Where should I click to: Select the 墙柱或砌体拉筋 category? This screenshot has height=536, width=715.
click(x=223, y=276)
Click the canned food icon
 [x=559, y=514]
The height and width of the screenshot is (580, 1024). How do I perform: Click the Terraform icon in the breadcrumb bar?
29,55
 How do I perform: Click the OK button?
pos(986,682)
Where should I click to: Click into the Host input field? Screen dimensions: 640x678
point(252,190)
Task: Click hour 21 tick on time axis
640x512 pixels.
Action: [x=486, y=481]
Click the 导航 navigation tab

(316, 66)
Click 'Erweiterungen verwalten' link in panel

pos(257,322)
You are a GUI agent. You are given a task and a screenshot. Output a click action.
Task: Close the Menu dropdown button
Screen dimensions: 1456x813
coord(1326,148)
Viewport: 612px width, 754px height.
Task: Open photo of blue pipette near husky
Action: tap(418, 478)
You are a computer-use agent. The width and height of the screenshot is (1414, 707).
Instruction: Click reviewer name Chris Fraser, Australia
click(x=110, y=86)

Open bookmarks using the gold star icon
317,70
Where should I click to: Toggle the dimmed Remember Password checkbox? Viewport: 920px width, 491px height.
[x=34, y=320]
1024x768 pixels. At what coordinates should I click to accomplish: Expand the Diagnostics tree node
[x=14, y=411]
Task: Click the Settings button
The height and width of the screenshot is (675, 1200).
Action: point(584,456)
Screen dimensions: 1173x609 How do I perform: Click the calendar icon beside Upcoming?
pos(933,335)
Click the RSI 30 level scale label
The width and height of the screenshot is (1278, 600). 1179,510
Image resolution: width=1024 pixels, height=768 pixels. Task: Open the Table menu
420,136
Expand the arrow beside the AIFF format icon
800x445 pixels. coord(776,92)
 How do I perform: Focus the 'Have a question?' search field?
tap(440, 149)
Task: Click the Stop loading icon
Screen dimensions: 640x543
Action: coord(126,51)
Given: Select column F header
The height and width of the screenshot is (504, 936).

◆ Assignment
All records above are to be printed exactly, with nothing omitted.

◆ Response for this exercise
Where should I click to: Select the 墙柱或砌体拉筋 category? This screenshot has height=536, width=715.
click(x=223, y=276)
Click the canned food icon
 [x=559, y=514]
The height and width of the screenshot is (580, 1024). How do I perform: Click the Terraform icon in the breadcrumb bar?
29,55
 How do I perform: Click the OK button?
pos(986,682)
Where should I click to: Click into the Host input field? Screen dimensions: 640x678
point(252,190)
Task: Click hour 21 tick on time axis
640x512 pixels.
Action: [x=486, y=481]
Click the 导航 navigation tab

(316, 66)
Click 'Erweiterungen verwalten' link in panel

pos(257,322)
You are a GUI agent. You are given a task and a screenshot. Output a click action.
Task: Close the Menu dropdown button
Screen dimensions: 1456x813
coord(1326,148)
Viewport: 612px width, 754px height.
Task: Open photo of blue pipette near husky
Action: tap(418, 478)
You are a computer-use agent. The width and height of the screenshot is (1414, 707).
Instruction: Click reviewer name Chris Fraser, Australia
click(x=110, y=86)

Open bookmarks using the gold star icon
317,70
Where should I click to: Toggle the dimmed Remember Password checkbox? Viewport: 920px width, 491px height.
[x=34, y=320]
1024x768 pixels. At what coordinates should I click to accomplish: Expand the Diagnostics tree node
[x=14, y=411]
Task: Click the Settings button
The height and width of the screenshot is (675, 1200).
Action: point(584,456)
Screen dimensions: 1173x609 How do I perform: Click the calendar icon beside Upcoming?
pos(933,335)
Click the RSI 30 level scale label
The width and height of the screenshot is (1278, 600). 1179,510
Image resolution: width=1024 pixels, height=768 pixels. Task: Open the Table menu
420,136
Expand the arrow beside the AIFF format icon
800x445 pixels. coord(776,92)
 How do I perform: Focus the 'Have a question?' search field?
tap(440, 149)
Task: Click the Stop loading icon
Screen dimensions: 640x543
Action: coord(126,51)
Given: Select column F header
The height and width of the screenshot is (504, 936).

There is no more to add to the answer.